I FODMAP acronimo che sta per oligosaccaridi fermentati (FO), disaccaridi (D), monosaccardi (M), e polioli, (P): si tratta sostanzialmente di carboidrati a catena corta (zuccheri come fruttosio, lattosio, fruttani, lattani ecc.) che vengono scarsamente assorbiti nel piccolo intestino, dove subiscono processi di fermentazione che nei soggetti sensibili possono dar luogo a manifestazioni come la Sindrome dell’Intestino Irritabile.
La strategia terapeutica per la sindrome dell’intestino irritabile si basa principalmente sul trattamento dei sintomi riferiti dal paziente, essendo spesso sconosciuta la causa scatenante.
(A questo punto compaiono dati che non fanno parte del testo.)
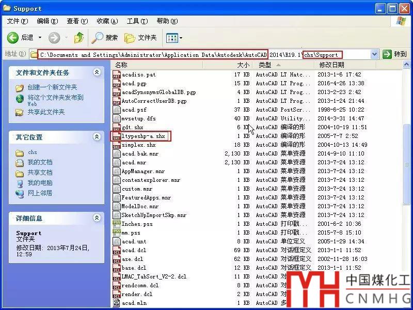Collapse the 文件和文件夹任务 panel
The image size is (413, 310).
click(x=97, y=72)
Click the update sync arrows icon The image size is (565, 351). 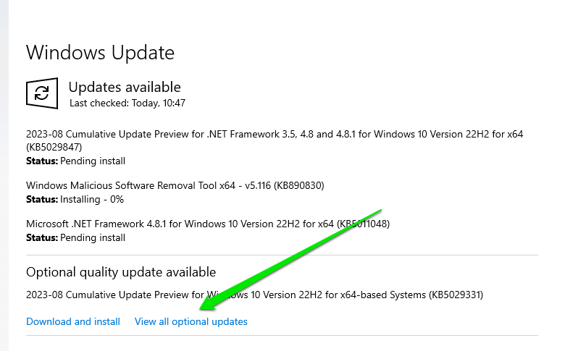click(42, 94)
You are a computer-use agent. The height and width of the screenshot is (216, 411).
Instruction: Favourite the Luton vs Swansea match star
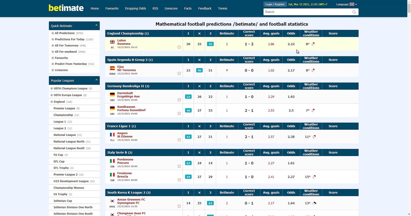coord(179,47)

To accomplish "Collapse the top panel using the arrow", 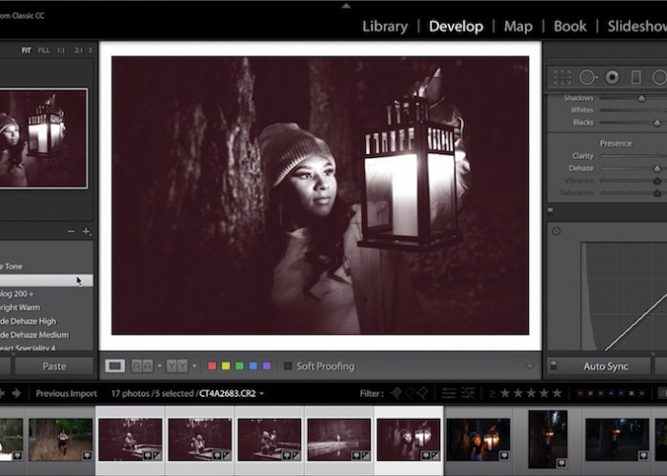I will coord(346,5).
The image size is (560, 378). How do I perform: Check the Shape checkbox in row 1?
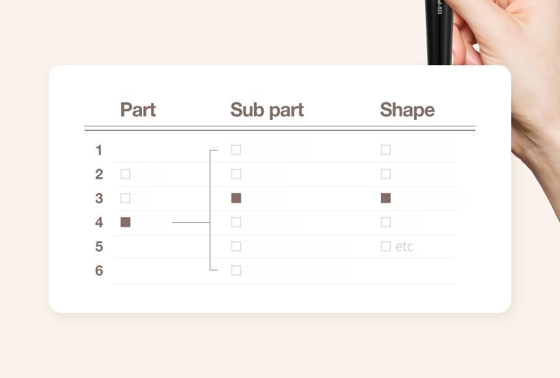coord(385,150)
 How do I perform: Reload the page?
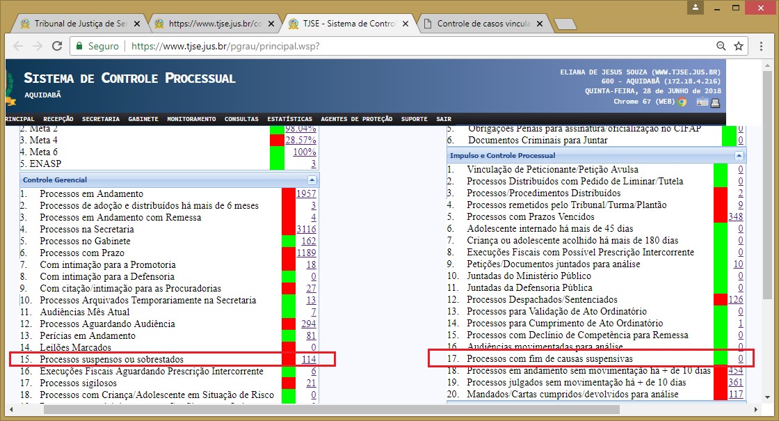56,46
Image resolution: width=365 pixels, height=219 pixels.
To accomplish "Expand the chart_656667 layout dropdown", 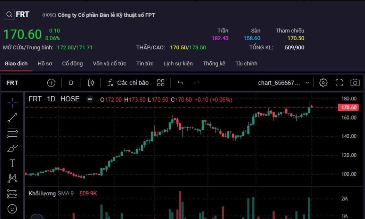I will (307, 83).
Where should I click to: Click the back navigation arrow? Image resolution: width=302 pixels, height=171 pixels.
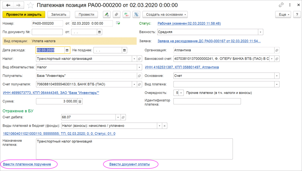8,5

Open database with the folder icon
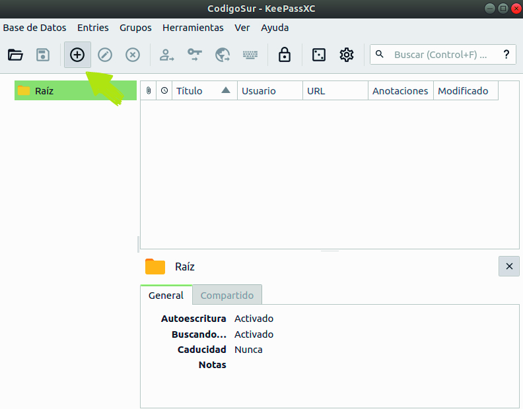[15, 55]
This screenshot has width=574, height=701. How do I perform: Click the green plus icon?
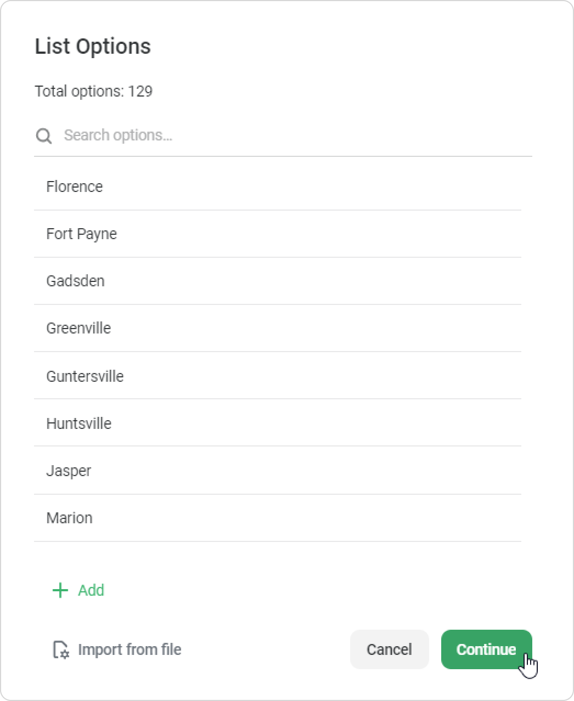[x=60, y=590]
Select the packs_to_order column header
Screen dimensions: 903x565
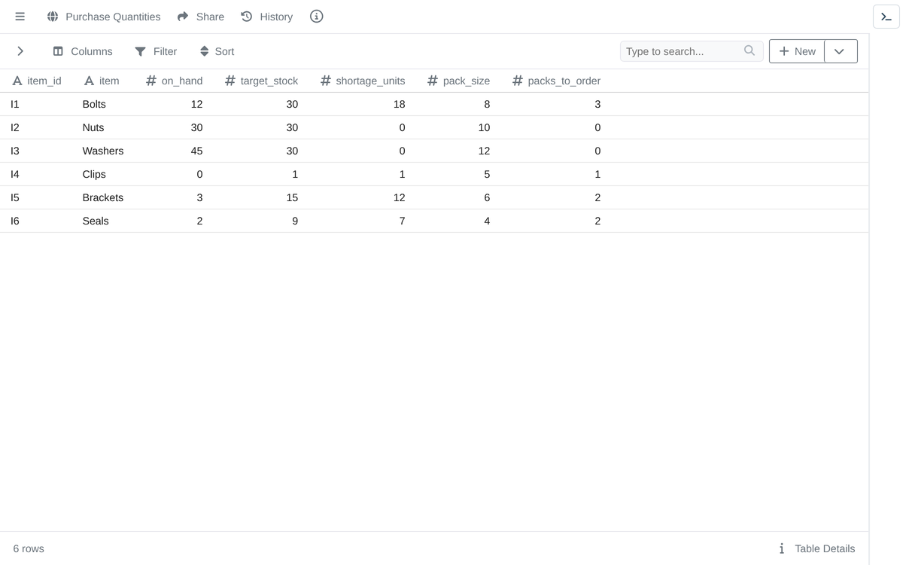557,81
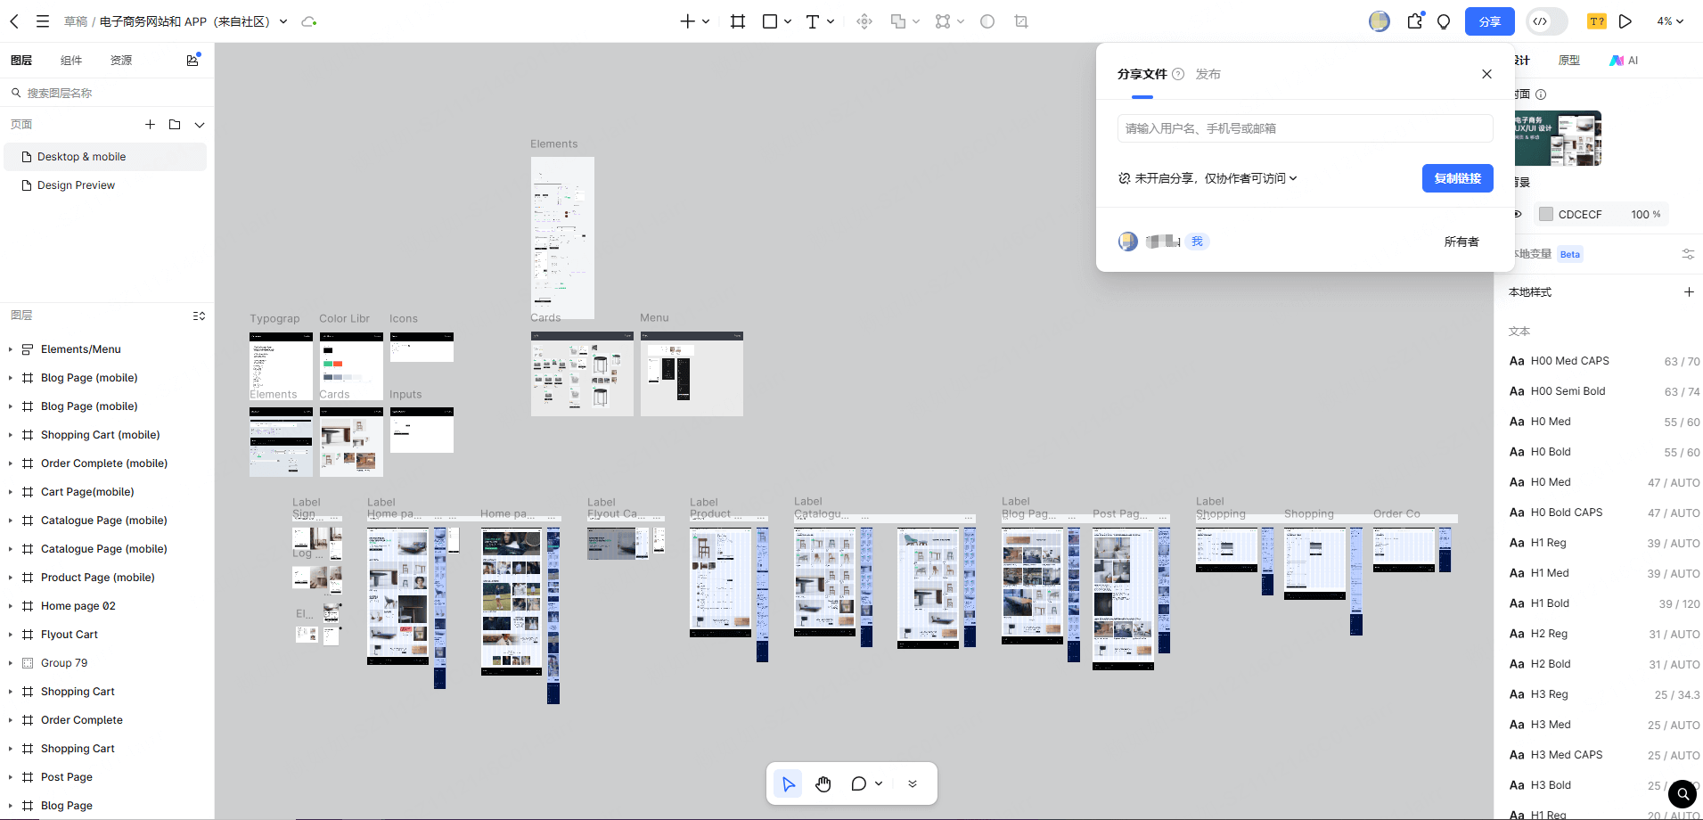This screenshot has width=1703, height=820.
Task: Add a new local style
Action: [1688, 292]
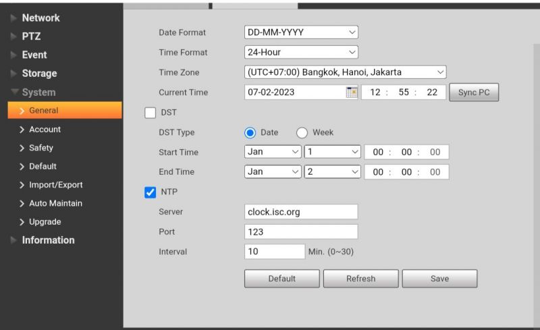Choose the Date DST type radio button
The image size is (540, 330).
250,132
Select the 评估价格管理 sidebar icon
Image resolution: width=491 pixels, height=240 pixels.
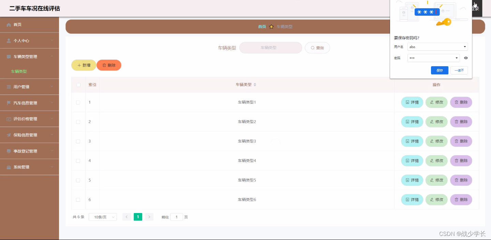tap(9, 118)
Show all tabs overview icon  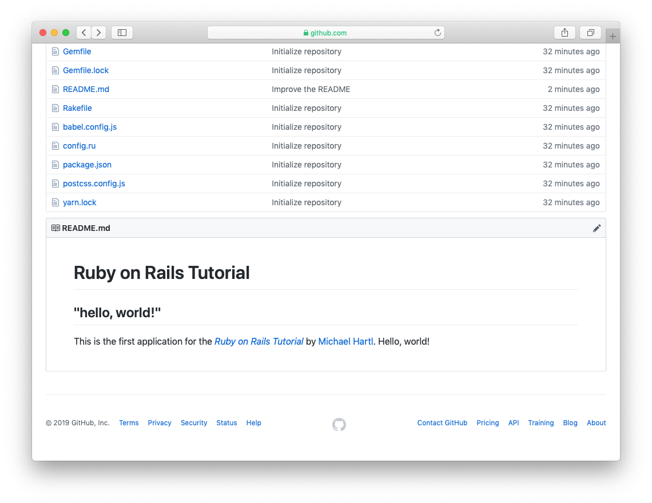pos(590,33)
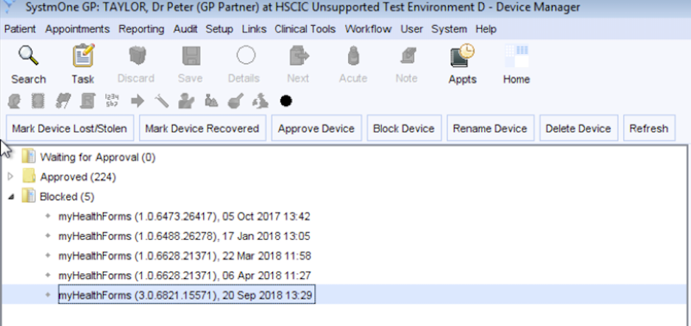Open the Workflow menu
691x326 pixels.
(x=368, y=29)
Solitamente la dieta Low-FODMAP si sviluppa in tre fasi:
- La prima fase prevede una forte riduzione dei FODMAP, della durata di 3-6 settimane. In questo arco temporale il miglioramento sintomatologico è tanto più rapido e pronunciato, quanto maggiore è la riduzione dei FODMAP rispetto alla dieta abituale.
- Nella seconda fase, di durata variabile, vengono reintrodotti progressivamente singoli alimenti contenenti FODMAP, una o più volte alla settimana, per testare la soglia di tolleranza del paziente. In questa fase, sempre con la guida di un esperto, si potranno verificare i tipi e le quantità settimanali di cibo tollerati senza che il paziente avverta disturbi.
- La terza fase si basa sui risultati ottenuti nel corso della seconda, arrivando ad una dieta che il paziente potrà gestire successivamente in maniera autonoma.